Badai salju semakin deras membasahi dirinya. Tetapi, Flamebringer tidak putus semangat dan terus berlari mencari (Name) walau pandangannya terganggu akibat badai tersebut. Namun, sebuah insiden yang tak terduga--ia mendengar suara pohon tumbang dari arah depan nya. Ia bisa melihat itu dari tempatnya berlari sekarang. Flambringer segera menuju ke pohon tumbang tersebut. Siapa tahu, ia bisa menemukan sebuah petunjuk.

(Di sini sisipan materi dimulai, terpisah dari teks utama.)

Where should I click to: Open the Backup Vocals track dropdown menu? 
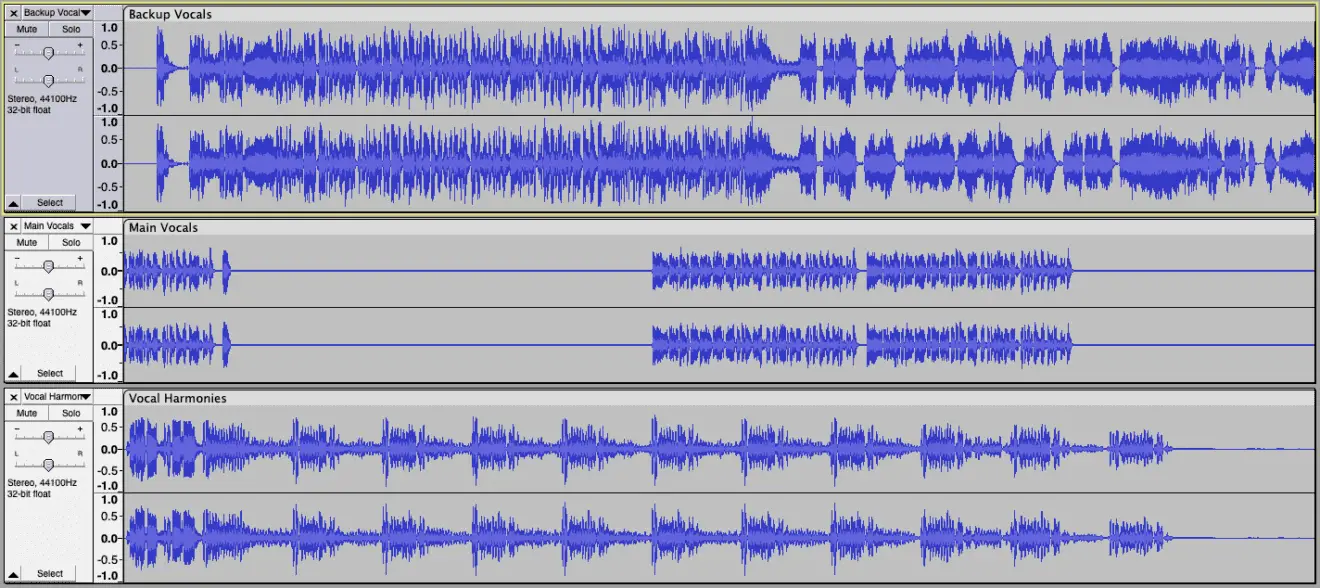tap(86, 13)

"(Name)! (Name)!!" Teriak histeris Flamebringer saat menemukan (Name) jatuh tak berdaya di bawah pohon yang tumbang tadi. Badai salju mulai mereda, tetapi semua itu tidak merubah keadaan semakin baik. Darah mulai bercucuran keluar dari tubuh (Name). Tanpa Flamebringer sadari, ia mengeluarkan air mata seraya berusaha mendorong pohon yang tumbang di atas tubuh (Name). Namun, tidak berhasil. Tenaga nya sudah hampir di titik maksimalnya. Deru nafasnya kacau, Flamebringer jatuh terduduk di hadapan (Name). Ia sudah berkali-kali menggerakan tubuh (Name), namun tidak ada respon dari snag penyihir.

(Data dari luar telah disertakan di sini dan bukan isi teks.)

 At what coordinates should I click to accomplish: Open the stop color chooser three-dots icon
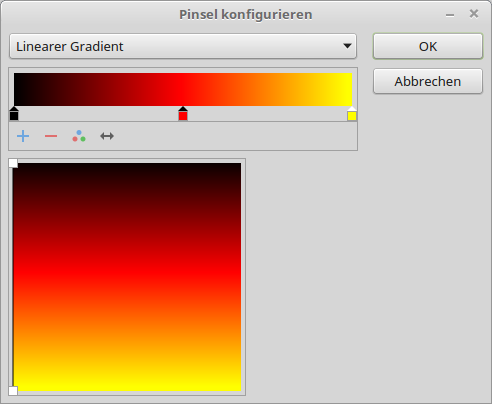point(79,136)
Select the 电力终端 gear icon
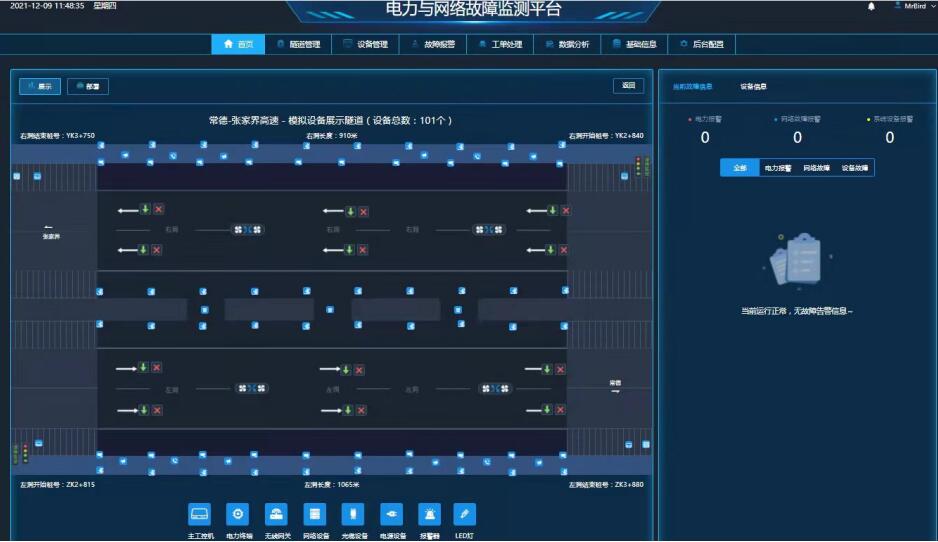The height and width of the screenshot is (542, 938). 238,514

"(Name), a-ayo bangun. Hei, aku disini. Aku tidak akan meninggalkan mu sendirian. Ayo kita hidup bersama berdua, sebagai sepasang kekasih, hingga akhir hayat kita. (Name), kumohon b-bangun." Ujar Flamebringer sambil terisak. Ini untuk pertama kalinya ia menangis dalam seumur hidupnya. Flamebringer menyadari bahwa sekarang umurnya telah beranjak dua ratus tahun. Sekarang sudah pagi dan sesuatu hal yang tak terduga terjadi di hadapannya.
Sebuah hadiah akhir tahun dirinya bersama seseorang yang berharga dengan pahit. Flamebringer tidak bisa menyelamatkan (Name) saat itu yang tertimpa pohon. Ia tidak sekuat (Name), sehingga-- ia hanya bisa meratapi kepergiannya. Sakit, bahkan tidak ada salam perpisahan yang mengesankan bagi Flamebringer. Setidaknya, ia sudah menyampaikan nya kepada (Name). Entah sang penyihir mendengarkannya atau tidak.